We can have people sitting at consoles at March Air Force Base in Riverside flying remote control aircraft on the other side of the world, looking down to target and destroy bad guys, but we can’t make electronic surveillance on our southern border work. That seems to be the message from the Obama administration.
The Houston (Tex.) Chronicle reports that the Obama Administration has ordered a reassessment of the whole idea of installing a virtual fence along the 2,000 mile border. And, it what looks like a signal of things to come, the Presidents just released proposed budget contains a $ 189 million cut in the budget for this project.
The article reports that the first permanent segment of the so-called virtual fence, 23 miles in Arizona, was supposed to be turned over to the Border Patrol in January by the main contractor, Boeing. That has been delayed by reported problems with the video recording equipment.
“The original concept approved by Congress was to cost $ 6.7 billion, and was to secure the border with a virtual fence of cameras, grounds sensors and radar” reports the Chronicle. The project was launched in2005 amidst a growing public and political cry to control our southern border to reduce or eliminate drug trafficking and human traffickers, and was to be supplemented by 650 miles of real fences and thousands of new Border Patrol agents.
There have been numerous technological problems with this project as it was developed by Boeing. Many have been solved, so maybe this latest one – a problem with recording equipment – can be solved too. But, does the will to see this project to a successful completion exist? The budget cut proposed by Obama may be a signal of impending death.
Thank goodness our government has had the will to see the development and deployment of live action drones around the world to go after those who would harm us. Maybe the answer to what we need along our border can be found at nearby March Air Force Base.
I like the picture, OBNO. Are there little Mexican kids on the other side of that fence?
While I favor enforcement of laws regarding employing undocumented persons and not providing welfare to undocumented persons. I have never thought that the fence idea would work.
The way I see it it would only increase the profits for those who make money on helping undocumented people get here.
Micro loans to small family busineses in Mexico and other poor central America Counties to help create more and better jobs there I believe is the ultimate answer.
That in coordination with legalization,taxation and control of drugs that are currently illegal would reduce the profits for the drug cartels.
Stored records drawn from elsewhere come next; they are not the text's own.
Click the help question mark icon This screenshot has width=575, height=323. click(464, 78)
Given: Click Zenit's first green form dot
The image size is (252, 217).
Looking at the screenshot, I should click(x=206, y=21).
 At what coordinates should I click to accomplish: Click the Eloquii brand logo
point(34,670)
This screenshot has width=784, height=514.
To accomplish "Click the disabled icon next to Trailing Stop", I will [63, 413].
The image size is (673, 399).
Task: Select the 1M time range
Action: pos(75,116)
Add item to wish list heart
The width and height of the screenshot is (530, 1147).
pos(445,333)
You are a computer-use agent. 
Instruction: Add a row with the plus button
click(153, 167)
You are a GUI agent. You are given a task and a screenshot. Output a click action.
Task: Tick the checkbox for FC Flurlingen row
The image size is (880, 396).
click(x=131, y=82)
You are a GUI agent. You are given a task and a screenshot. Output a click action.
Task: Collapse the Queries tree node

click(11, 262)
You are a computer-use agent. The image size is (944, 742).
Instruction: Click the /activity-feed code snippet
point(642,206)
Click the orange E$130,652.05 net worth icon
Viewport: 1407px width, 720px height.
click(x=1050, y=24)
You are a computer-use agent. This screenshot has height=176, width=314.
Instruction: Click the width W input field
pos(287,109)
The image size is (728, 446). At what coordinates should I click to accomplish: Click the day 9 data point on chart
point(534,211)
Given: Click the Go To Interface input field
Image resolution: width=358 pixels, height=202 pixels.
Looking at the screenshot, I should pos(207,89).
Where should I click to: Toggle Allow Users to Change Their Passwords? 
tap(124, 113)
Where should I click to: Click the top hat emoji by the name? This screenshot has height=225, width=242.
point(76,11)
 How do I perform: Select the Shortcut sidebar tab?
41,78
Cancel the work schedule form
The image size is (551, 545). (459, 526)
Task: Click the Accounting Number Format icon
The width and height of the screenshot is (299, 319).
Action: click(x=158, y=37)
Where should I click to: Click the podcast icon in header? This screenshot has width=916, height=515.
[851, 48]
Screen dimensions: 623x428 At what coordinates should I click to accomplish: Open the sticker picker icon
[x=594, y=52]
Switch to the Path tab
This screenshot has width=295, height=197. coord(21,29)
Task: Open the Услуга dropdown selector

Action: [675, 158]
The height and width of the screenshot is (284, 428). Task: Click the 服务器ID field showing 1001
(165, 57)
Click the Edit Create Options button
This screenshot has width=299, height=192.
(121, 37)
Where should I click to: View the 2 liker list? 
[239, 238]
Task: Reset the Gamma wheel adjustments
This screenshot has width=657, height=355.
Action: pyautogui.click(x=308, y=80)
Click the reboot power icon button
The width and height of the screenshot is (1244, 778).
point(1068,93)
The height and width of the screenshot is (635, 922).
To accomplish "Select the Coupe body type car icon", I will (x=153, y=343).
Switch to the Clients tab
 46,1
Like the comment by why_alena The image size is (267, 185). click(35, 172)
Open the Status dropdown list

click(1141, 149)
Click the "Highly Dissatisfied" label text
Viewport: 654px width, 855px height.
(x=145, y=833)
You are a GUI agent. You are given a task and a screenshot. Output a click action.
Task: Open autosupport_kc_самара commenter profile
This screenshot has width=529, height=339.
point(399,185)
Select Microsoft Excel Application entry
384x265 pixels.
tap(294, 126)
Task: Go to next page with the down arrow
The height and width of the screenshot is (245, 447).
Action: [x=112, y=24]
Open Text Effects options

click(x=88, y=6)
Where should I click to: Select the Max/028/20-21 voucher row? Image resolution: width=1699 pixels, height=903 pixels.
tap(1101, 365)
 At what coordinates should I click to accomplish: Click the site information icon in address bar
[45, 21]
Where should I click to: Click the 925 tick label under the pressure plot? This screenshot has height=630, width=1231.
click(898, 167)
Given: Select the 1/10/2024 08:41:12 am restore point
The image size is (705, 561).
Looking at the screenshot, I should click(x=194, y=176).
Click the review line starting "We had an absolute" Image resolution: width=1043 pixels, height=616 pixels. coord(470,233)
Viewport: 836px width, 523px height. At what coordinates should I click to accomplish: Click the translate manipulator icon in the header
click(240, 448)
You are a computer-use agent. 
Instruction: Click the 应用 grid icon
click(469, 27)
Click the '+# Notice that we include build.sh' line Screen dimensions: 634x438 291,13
No Vern, its guys with big guns called drug cartels.. Kids are not near the border unless the parents are running through it!
Re: “Micro loans to small family busineses in Mexico and other poor central America Counties to help create more and better jobs there I believe is the ultimate answer.”
And eliminating NAFTA. Under free trade agreements, corprations can do whatever they want in Latin America. Environmental laws don’t apply to them so they can pollute the soil and ground water making certain areas uninhabitable. Google Smithfield Farms and their fecal lagoons.
Monsanto, an agribusiness corporation, is making it illegal to use non-GMO seeds. So now farmers will have buy genetically modified seeds that are sterile after one use. That will put local farmers out of business.
I could go on, but the root of the problem is NAFTA and the war on drugs. We need to chnage our policy with regard to Mexico and the rest of Latin America.